My estimate for the file list would be 756 + 15 * (number of lucene files).
The filenames lucene uses do become longer however.
-
5. lucene metadata value size
sannegrinovero May 19, 2011 1:56 PM (in response to brackxm)actually it seems that because of how we pack longs and ints a FileMetadata is 19bytes; but ok better to define a bit larger than what is strictly used in a small unit test.
The issue was fixed, you could either build it from source or wait for the CR3 release of tomorrow: you'll need to enable trace level logging
on org.infinispan.loaders.jdbc.stringbased.JdbcStringBasedCacheStore, it will show you the exact size of bytes being stored for each insert operation.
I'll propose to add a chunking capability to the JDBC cacheloader.
-
6. lucene metadata value size
sannegrinovero May 19, 2011 2:19 PM (in response to sannegrinovero)proposal:
http://infinispan.markmail.org/search/#query:+page:1+mid:xtubddwd6iye2vny+state:results
Feel free to join the mailing list if you want to discuss this.
-
7. lucene metadata value size
brackxm May 20, 2011 12:50 PM (in response to sannegrinovero)actually it seems that because of how we pack longs and ints a FileMetadata is 19bytes; but ok better to define a bit larger than what is strictly used in a small unit test.
In my db they are 122 bytes.
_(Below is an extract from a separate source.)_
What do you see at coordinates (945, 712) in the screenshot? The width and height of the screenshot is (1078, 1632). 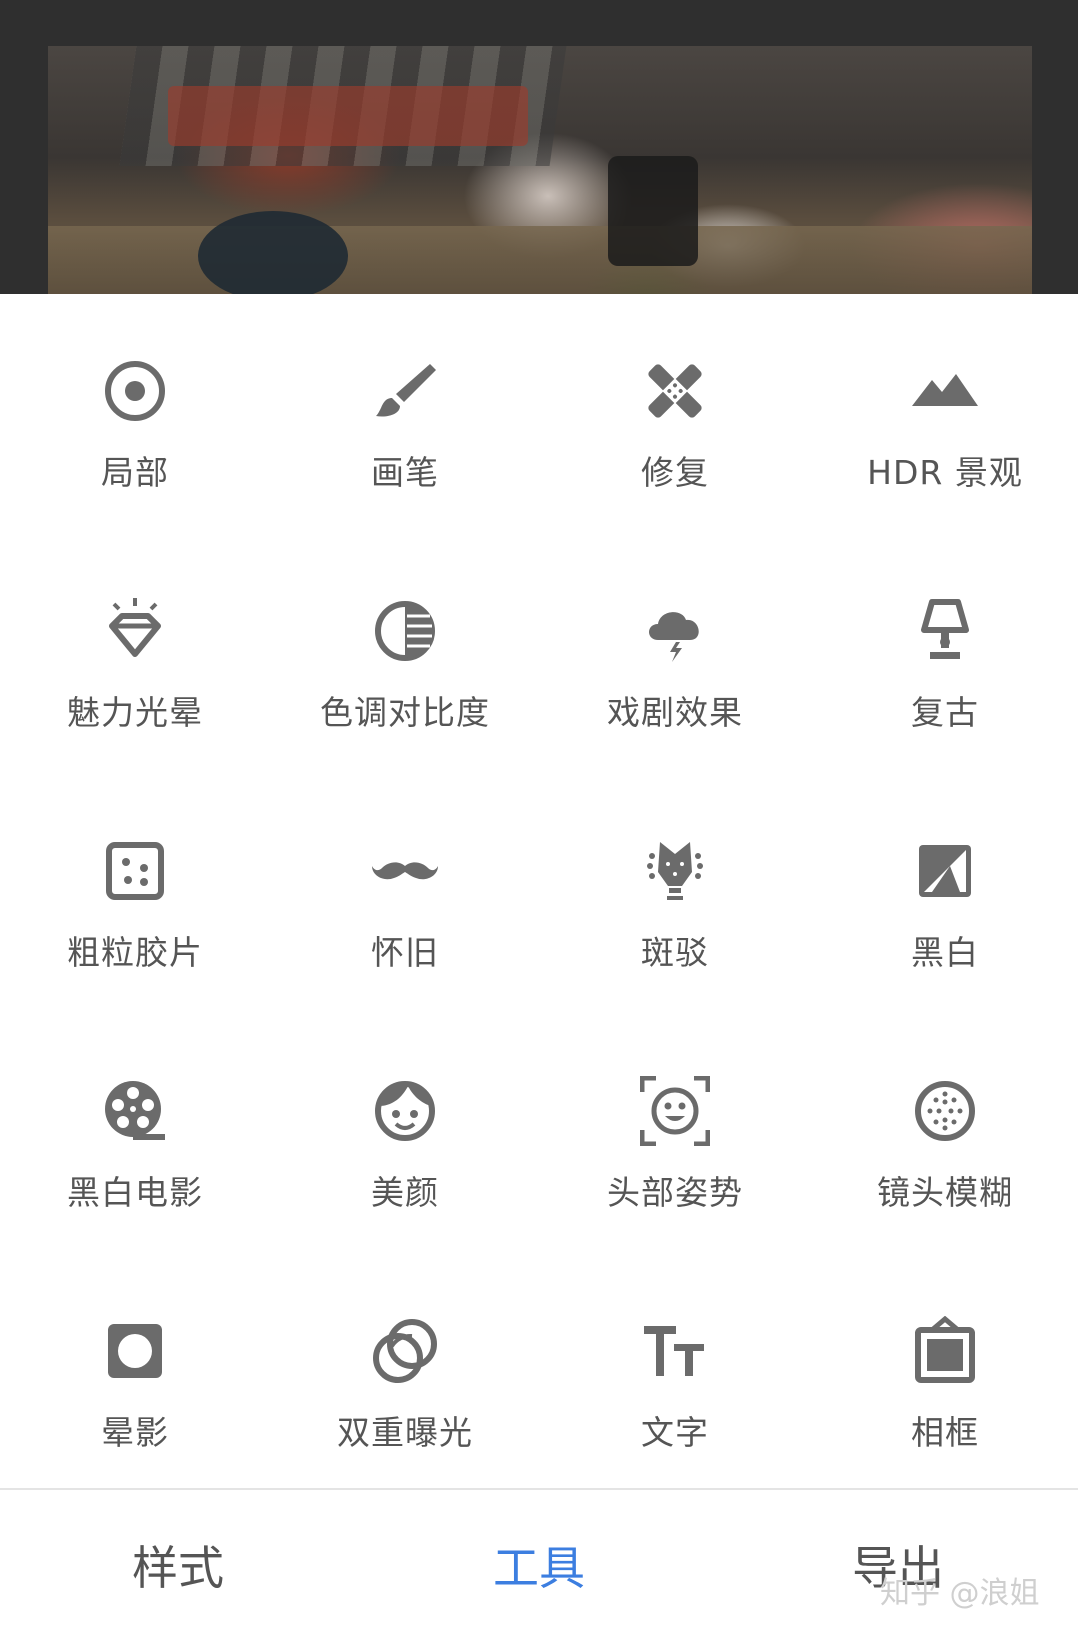 I see `tool-label: 复古` at bounding box center [945, 712].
So guess there is something wrong with the serialization.
Any hints on how to check that?
-
8. Re: lucene metadata value size
sannegrinovero May 24, 2011 9:19 AM (in response to brackxm)Hi Michael,
could you enable the trace log and see if there's a mismatch with the database bytes?
This commit made it the other day just before the CR3 release:
so you could enable tracing for this class to have effective buffer sizes logged.
-
9. Re: lucene metadata value size
brackxm May 25, 2011 10:38 AM (in response to sannegrinovero)On 5.0.0.CR3 they are indeed 22 bytes.
-
10. Re: lucene metadata value size
sannegrinovero May 25, 2011 4:53 PM (in response to brackxm)right, in versions before 5 it was not using the custom externalizer so the byte representation was not the same.